From this section of the manual, there is no mention of what happens with return type ::Any https://docs.julialang.org/en/stable/manual/types/#Type-Declarations-1

This came up in https://github.com/simonster/Memoize.jl/pull/18, what is the correct semantics of functions that declare a return type of Any? Are they exactly the same as not declaring a return type? Since whatever type is returned satisfies T<:Any, I would expect them to have the same meaning. The method definition expression is different as a macro that takes a function definition can see the AST node with ex.args[1].head == :(::) in the case of return types and no such node when there is no return type declared.
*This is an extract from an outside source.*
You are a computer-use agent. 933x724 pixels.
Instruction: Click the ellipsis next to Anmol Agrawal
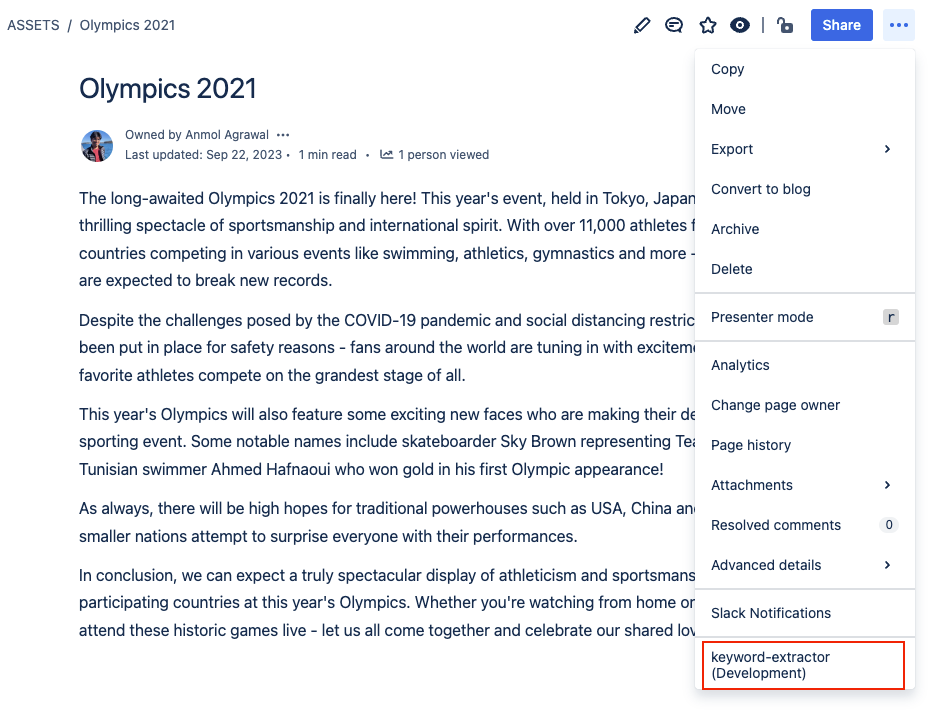[x=282, y=134]
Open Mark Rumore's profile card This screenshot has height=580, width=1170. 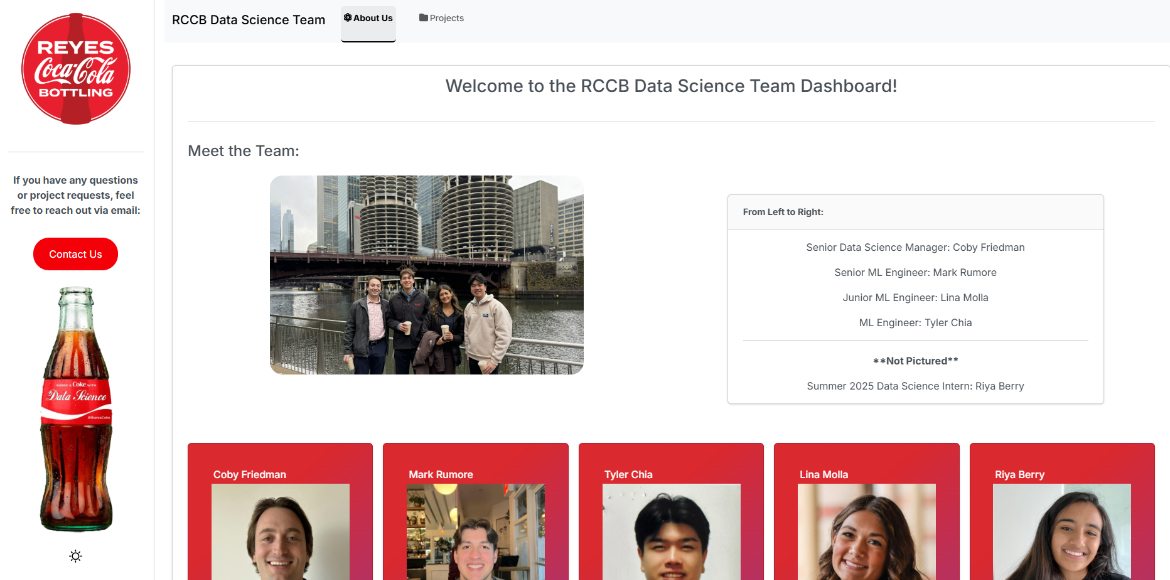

Would it be safe to add a return type declaration of Any to all functions that do not declare an return type?

Return type annotation means any value returned will be converted to that type (or an error is thrown). convert(Any, myvar) is a no-op as it dispatches to convert{T}(::Type{T}, x::T) = x. Thus, indeed, return type Any is identical to not declaring one.

Thanks @mauro3. This resolves my question for Memoize. Memoized functions will default to a return type declaration of Any even if the original function has no return type annotation.

FWIW, there’s a few wrong information in this comment…

This is mostly true, though there’s nothing that stops the user from overwriting it (they shouldn’t but still).

No, it dispatches to convert(::Type{Any}, x::ANY).

The behavior is ideally the same if no one have defined. It can in principle also cause performance decrease though the inference seems to be ok at this.